Not many women can remember the first dress they bought. Marlies Dumbsky does. It was the dirndl that she wore as the Volkach wine princess. Little by little, more and more clothes were hanging in the closet, because in 2008 she first became Franconian and later German wine queen. “I wasn’t a princess at all,” she says with a laugh. “As a child I was very wild, very boyish and played with cars.” So the office of wine queen was not a childhood dream. The dream of the princess is also the wrong approach. “You do it for the wine, the winemaker and yourself,” is how the now 35-year-old sums up her experiences. She actually doesn’t like being the center of attention either. But as a wine princess, the winemaker noticed that it was easy for her to stand on stage. “The office as wine queen was then only a logical step,” says Dumbsky.
Freedom in New York
As a result of this step, the woman from Volkacher promoted German wine all over the world. She was often out alone. She received an email from the winegrowing association with flight details and hotel, and then off we went. “That was exciting,” she says, listing her goals: Japan, Sweden, India, Denmark, Finland, Venezuela, China and New York. “I was 22 and I walk through New York by myself. That was crazy. An unbelievable feeling of freedom.”

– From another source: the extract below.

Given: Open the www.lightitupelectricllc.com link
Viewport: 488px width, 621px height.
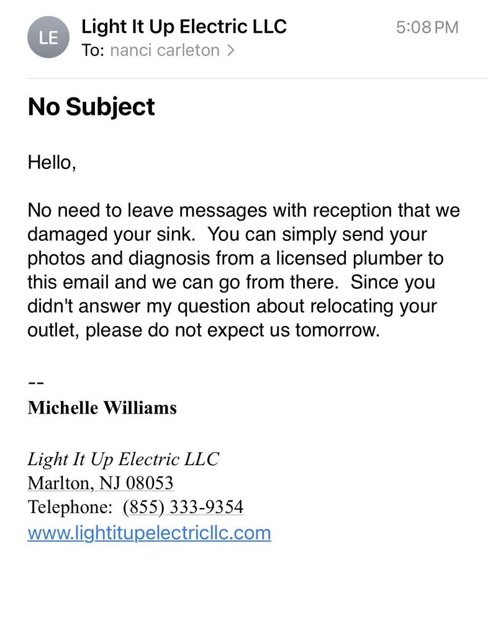Looking at the screenshot, I should click(149, 533).
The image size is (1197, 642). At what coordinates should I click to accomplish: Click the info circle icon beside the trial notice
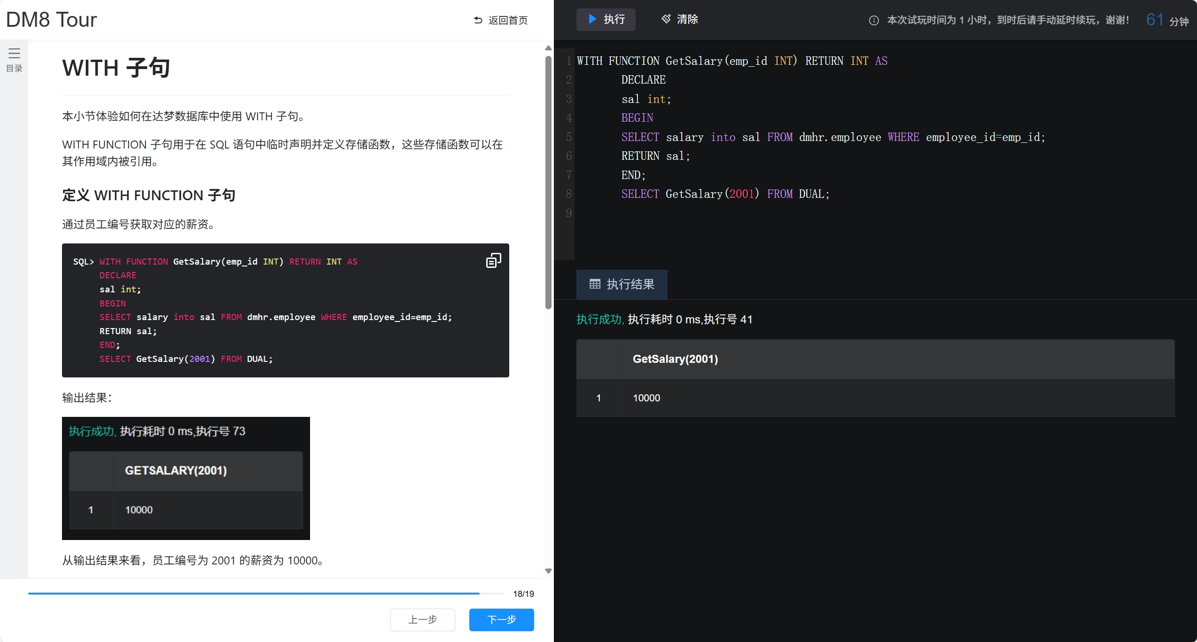[874, 20]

Dumbsky had a rather queasy feeling in Venezuela. The pilot ?? back then you could still go into the cockpit ?? advised her to hide her steel blue eyes behind sunglasses and to be very careful. Just don’t wear jewelry or anything valuable. She was particularly afraid of the crown. That’s why she didn’t carry it in her suitcase on the return flight, but in her hand luggage. Then the shock: your pocket is searched and the crown is discovered. “I was convinced that she was gone now,” says Dumbsky. The inspector looked at the crown and asked what it was. “Then I told him that I was a carnival princess. Thank goodness I was allowed to get on the plane with Krone.”

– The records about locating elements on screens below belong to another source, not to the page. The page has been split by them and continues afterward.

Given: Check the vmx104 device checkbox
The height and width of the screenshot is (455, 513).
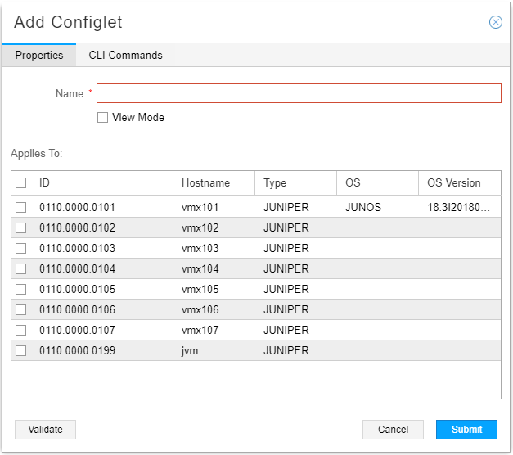Looking at the screenshot, I should coord(21,269).
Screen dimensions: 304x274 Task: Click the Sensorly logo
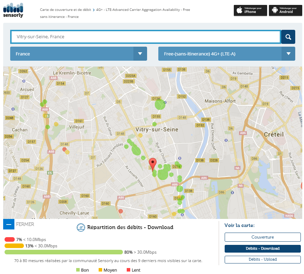(13, 10)
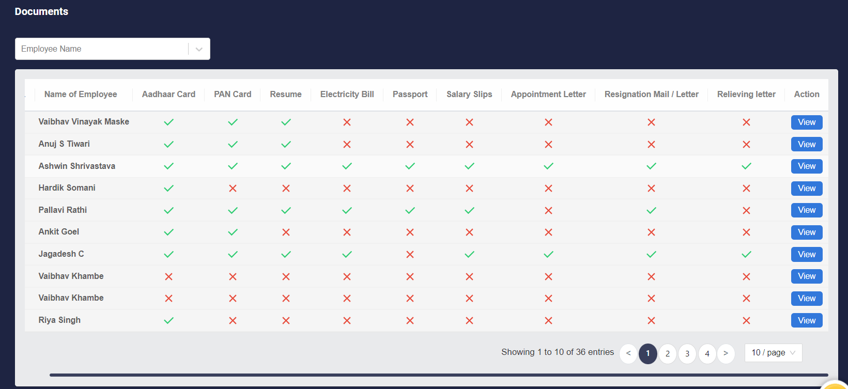Click Pallavi Rathi's Resignation Mail green checkmark
Viewport: 848px width, 389px height.
(651, 210)
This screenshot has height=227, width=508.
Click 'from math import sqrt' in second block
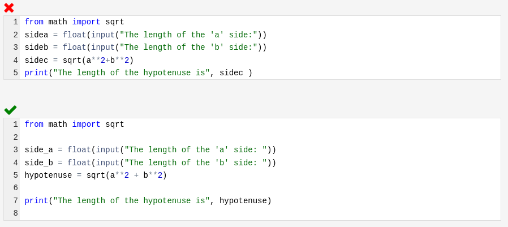click(x=74, y=125)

Often Dumbsky did not wear the crown at all during her appearances. “I wasn’t a queen, I was a PR woman,” she explains. The wine queen must be a specialist, otherwise she will not be taken seriously. “I was happy that I was a trained winemaker,” she says. So she was able to talk to winegrowers and journalists on an equal footing. “The office is incredibly demanding, but I’ve also learned so much,” she explains in retrospect.
She likes to remember appointments with journalists and visits to winegrowers. “I had such great tastings and tastings,” she says. The royal motorcycle tour on the Moselle, Rhine and Middle Rhine was also great. “That was something special,” says the passionate motorcyclist. She also met one or the other celebrity, but: “I’m not a celebrity hunter.” It was important to her to promote German and especially Franconian wine. “As an advertising person, I brought Franconia into the media, also internationally,” she says, a little proud.

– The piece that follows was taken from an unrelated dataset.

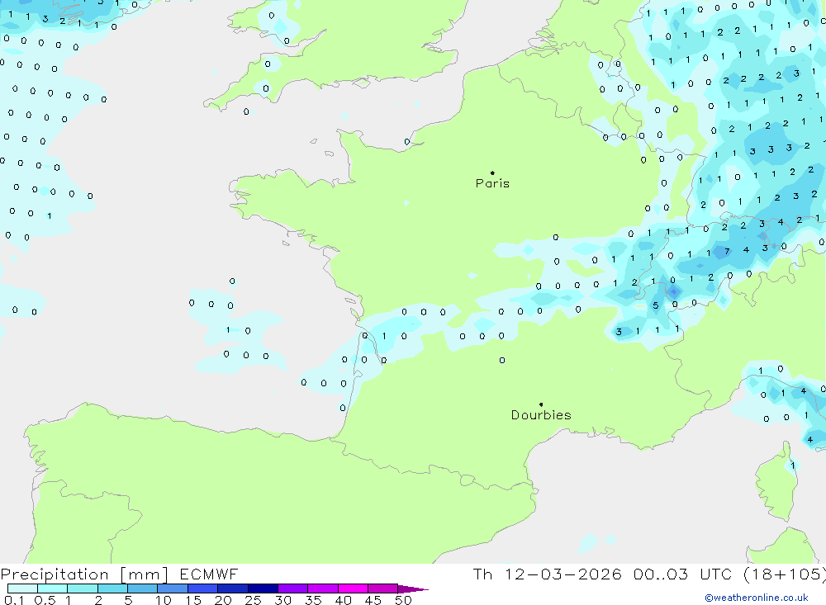
Task: Pick the dark navy legend swatch, 25 to 30
Action: (263, 588)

Did she get the hype about her person ?? “As a wine queen you are something special for the winemakers” ?? too much, she went into the vineyards. “That’s when I came down and was grounded,” says Dumbsky, who still helps her parents on the winery today. She has been a member of the Volkach City Council for the Greens since last year. She actually didn’t want anything to do with politics. But she came to politics through her studies in media and communication studies and above all through her master’s thesis “Lobbying in Agriculture”.
Dumbsky works as a press officer for Ludwig Hartmann, the parliamentary group leader of Bündnis 90 / Die Grünen in the Bavarian state parliament. Because she wanted to help the Greens in Volkach, she decided to run. “I don’t think I was elected because I was once a wine queen,” she says. “The name Dumbsky is known in Volkach.” And if she did, she wouldn’t care, because her advice to future wine queens: “Don’t worry about what the others say”.